Task prompt:
Some entries follow. Reproduce exactly the lines starting at the one with "Περισσότερες επιλογές (429, 1383)" and stopping after the one with "συνεργάτες μας (1013)".
---------- Records to use
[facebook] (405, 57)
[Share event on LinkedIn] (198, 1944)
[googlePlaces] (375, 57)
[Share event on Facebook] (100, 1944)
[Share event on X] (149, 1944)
--------------------
---------- Records to use
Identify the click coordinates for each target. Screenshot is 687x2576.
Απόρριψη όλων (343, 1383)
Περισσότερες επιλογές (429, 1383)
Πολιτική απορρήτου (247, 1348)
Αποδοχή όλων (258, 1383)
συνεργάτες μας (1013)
--------------------
Expected answer:
Περισσότερες επιλογές (429, 1383)
Πολιτική απορρήτου (247, 1348)
Αποδοχή όλων (258, 1383)
συνεργάτες μας (1013)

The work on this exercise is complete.